Leanore se encogió de hombros.

– Reconozco que lo estaba considerando. Fitz se estaba desperdiciando con Arthur. Fitz y yo teníamos muchas cosas en común, y me parecía muy atractivo. Le tenía mucho afecto.

– ¿Obró aquella noche de acuerdo con la atracción y el afecto que sentía hacia él?

– Digamos que le dejé claro que estaba abierta a una relación más íntima. Él no se mostró receptivo de entrada, pero sólo era cuestión de tiempo. -Leanore movió los hombros en un gesto rápido y confiado-. Arthur debía de saberlo. -Su mirada se volvió de nuevo glacial-. Por eso creo que lo mató.

– Menuda pieza, ¿eh? -murmuró Eve al terminar el interrogatorio-. No ve nada malo en conducir a un hombre al adulterio y romper una relación de años.
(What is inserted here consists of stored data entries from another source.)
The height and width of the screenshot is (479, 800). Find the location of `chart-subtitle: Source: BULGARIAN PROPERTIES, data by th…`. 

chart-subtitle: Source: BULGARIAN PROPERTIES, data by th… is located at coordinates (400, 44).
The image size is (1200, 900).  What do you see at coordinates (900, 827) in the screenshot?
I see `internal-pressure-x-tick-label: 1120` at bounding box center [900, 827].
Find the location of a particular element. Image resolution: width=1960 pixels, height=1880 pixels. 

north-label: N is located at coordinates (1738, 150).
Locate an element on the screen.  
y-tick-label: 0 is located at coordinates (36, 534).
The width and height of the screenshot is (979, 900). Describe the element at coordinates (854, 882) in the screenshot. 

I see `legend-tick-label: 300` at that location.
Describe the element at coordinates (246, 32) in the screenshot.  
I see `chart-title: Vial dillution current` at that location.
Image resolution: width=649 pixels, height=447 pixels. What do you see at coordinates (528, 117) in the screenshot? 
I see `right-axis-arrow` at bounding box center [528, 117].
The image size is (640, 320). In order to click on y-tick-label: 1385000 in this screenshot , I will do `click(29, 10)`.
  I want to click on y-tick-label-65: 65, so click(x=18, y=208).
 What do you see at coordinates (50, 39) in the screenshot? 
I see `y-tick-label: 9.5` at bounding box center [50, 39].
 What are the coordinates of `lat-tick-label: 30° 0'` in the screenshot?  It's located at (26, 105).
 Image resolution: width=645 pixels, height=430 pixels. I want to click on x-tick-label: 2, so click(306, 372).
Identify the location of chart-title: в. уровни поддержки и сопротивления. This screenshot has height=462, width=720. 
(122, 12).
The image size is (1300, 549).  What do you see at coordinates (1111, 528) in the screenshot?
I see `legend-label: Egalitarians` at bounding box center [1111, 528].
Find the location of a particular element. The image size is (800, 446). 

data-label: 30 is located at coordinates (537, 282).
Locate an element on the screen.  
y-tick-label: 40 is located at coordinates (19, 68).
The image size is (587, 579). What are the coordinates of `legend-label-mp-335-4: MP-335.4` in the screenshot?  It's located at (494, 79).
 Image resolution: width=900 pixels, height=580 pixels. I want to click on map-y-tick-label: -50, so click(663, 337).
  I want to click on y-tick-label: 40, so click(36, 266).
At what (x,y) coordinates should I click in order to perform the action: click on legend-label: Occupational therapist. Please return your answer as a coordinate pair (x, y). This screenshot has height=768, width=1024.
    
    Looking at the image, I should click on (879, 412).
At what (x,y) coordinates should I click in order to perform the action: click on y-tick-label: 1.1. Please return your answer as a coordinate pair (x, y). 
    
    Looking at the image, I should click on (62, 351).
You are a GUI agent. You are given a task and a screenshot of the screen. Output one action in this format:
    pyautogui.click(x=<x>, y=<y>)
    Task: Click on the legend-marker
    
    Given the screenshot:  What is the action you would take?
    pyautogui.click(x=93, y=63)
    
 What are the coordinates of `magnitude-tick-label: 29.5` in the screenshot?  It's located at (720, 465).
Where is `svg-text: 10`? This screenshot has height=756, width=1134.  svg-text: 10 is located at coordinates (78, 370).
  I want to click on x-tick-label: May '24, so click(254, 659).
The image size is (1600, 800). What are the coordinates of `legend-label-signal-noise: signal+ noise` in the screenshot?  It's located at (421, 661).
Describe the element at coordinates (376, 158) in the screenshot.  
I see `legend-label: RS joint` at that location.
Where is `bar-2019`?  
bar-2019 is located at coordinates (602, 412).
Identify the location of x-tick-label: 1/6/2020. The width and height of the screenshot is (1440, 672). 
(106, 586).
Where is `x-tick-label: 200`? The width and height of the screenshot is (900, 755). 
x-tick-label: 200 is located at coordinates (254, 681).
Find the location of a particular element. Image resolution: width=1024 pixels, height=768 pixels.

Además, está convencida de que no hay hombre en el mundo que se le resista. -Suspiró-. Menuda zorra.

– ¿Vas a acusarla? -preguntó Peabody.

– ¿Por ser una zorra? -Con una risita, Eve negó con la cabeza-. Podría intentar procesarla por falso testimonio, pero ella y sus amigos abogados resolverían el asunto en un abrir y cerrar de ojos. No vale la pena. No podemos situarla en el lugar de los hechos a la hora de la muerte, ni imputarle ningún móvil. Y no imagino a esa monada abalanzándose sobre un hombre de ciento diez kilos y cortándole las venas. No habría querido manchar de sangre su bonito traje.